In our mad rush to an all-digital technologically interconnected future, the language of coding and computer programming is becoming one of the most important skills to have. But coding is a complex, confusing, and abstract concept that’s difficult to learn as an adult and particularly hard for young children to understand.
Root might be able to change that. It’s a simple machine, mechanically speaking — a small hexagonal robot that sticks to a normal classroom whiteboard and holds a marker that it can scoot around the board and draw with. Its simple design means it’s the perfect visualization to make programming changes seem real to younger students.
“By putting robots in front of kids it brings coding to life,” said Zivthan Dubrovsky, the platform lead at Harvard’s Wyss Institute.
Root syncs up through a iOS app called Square (apparently this pun is what passes for a joke at Harvard, we apologize), where students can use a simple graphical interface to program basic if-then statements into the bot, changing how it moves and writes on the board or surface that it’s on. The video shows it moving in geometric patterns and reacting to other stimuli and commands using the tablet. Older or more advanced students can directly program the bot through text-based commands, but the core of the bot’s appeal is that it makes students think about the different ways robots can interact with if-then commands and all of the possible ways they can make their bot accomplish a task.

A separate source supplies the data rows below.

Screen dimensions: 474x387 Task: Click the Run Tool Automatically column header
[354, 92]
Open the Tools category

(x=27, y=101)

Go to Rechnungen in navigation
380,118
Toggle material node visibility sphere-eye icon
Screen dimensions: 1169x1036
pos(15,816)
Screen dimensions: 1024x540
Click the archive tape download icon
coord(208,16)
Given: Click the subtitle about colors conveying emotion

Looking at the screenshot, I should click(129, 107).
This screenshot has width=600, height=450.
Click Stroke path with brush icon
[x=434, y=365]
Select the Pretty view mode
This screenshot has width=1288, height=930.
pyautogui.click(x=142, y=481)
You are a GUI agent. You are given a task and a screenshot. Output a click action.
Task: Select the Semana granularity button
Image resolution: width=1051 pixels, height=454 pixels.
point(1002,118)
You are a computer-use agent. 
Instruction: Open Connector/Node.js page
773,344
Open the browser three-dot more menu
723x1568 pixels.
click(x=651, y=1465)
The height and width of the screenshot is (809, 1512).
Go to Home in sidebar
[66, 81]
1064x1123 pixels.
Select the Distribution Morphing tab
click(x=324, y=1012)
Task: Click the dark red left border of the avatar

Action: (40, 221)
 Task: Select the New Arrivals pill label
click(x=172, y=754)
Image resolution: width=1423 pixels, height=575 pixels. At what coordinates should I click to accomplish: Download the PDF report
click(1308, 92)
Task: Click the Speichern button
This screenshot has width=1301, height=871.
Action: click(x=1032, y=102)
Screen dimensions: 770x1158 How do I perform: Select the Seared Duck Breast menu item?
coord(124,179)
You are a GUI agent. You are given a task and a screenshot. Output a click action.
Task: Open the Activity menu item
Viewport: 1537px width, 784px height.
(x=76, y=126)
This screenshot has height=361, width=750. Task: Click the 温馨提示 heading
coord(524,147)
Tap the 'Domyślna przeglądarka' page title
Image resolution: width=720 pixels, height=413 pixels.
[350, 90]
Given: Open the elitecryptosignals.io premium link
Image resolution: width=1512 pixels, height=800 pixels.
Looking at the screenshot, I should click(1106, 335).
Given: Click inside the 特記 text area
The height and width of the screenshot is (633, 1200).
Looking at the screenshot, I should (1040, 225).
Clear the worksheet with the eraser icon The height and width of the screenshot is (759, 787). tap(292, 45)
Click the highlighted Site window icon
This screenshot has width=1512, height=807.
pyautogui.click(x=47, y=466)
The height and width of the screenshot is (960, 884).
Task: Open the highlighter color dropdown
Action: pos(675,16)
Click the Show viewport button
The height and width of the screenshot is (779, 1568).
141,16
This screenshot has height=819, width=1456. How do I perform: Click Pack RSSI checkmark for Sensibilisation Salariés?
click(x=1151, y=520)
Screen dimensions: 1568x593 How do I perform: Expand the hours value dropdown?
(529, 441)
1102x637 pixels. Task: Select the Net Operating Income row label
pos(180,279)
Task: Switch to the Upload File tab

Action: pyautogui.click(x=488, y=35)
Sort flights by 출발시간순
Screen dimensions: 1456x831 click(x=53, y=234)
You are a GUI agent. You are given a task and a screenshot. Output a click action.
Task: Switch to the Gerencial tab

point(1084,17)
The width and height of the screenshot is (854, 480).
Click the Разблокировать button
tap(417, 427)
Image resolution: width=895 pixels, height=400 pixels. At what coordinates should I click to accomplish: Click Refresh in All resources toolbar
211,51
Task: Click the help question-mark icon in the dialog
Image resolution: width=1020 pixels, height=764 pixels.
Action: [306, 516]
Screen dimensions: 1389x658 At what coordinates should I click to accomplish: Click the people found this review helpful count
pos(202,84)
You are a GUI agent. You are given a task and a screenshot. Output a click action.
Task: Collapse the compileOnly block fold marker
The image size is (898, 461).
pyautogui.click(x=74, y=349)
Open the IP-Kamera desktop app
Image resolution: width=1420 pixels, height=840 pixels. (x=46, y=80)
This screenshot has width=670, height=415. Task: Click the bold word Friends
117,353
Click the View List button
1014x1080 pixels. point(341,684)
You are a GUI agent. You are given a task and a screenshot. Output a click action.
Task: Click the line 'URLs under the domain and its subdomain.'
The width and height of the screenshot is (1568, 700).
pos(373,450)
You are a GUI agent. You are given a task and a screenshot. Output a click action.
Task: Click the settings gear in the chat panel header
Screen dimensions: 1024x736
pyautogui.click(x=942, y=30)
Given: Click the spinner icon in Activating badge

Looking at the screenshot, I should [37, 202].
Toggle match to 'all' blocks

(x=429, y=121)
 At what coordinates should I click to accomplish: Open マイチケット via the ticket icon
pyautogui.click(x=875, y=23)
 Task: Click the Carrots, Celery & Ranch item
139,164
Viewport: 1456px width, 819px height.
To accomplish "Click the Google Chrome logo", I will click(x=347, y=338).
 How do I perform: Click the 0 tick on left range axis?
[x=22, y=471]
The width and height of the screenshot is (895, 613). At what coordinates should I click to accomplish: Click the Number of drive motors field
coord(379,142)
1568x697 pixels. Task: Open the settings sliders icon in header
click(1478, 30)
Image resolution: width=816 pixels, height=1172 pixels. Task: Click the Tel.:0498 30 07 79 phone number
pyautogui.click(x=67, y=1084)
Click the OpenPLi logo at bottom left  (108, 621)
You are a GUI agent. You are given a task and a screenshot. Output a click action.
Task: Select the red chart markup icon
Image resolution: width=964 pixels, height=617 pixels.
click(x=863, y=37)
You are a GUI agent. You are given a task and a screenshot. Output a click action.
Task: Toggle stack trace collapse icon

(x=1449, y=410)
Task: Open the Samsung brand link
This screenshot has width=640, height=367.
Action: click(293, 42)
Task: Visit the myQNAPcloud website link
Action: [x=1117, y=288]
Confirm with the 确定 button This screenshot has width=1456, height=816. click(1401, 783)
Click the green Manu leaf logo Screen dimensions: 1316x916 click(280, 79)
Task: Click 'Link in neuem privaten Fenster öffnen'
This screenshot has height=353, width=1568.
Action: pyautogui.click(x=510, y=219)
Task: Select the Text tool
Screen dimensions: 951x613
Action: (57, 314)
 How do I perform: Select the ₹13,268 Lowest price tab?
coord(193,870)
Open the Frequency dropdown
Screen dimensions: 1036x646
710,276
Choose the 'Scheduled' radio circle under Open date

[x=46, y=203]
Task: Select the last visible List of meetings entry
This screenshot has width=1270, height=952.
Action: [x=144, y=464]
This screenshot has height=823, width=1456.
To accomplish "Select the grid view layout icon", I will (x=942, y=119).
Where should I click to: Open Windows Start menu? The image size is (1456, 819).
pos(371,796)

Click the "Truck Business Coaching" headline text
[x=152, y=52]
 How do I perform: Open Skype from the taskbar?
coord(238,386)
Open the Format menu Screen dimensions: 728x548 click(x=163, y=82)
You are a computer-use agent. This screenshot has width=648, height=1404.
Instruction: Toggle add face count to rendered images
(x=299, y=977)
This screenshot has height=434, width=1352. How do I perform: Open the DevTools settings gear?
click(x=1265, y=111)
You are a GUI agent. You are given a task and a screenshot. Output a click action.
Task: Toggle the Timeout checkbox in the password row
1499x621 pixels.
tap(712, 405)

Multiple Root bots can interact with one another, so students can program them to react in different ways around each other. They’ve got some cheery LED lights and can make different sound effects. Harvard’s Wyss Institute is still working out the details on Root, but as more classrooms look for innovative ways to bring technology into classrooms as teaching tools, it wouldn’t be a surprise to see some of these little bots on whiteboards around the country in a few years. They’re aimed at elementary students, which is probably a good thing — it’s only a matter of time until enterprising high schoolers get a hold of them and program them all to draw geometrically-perfect dick-pictures on boards.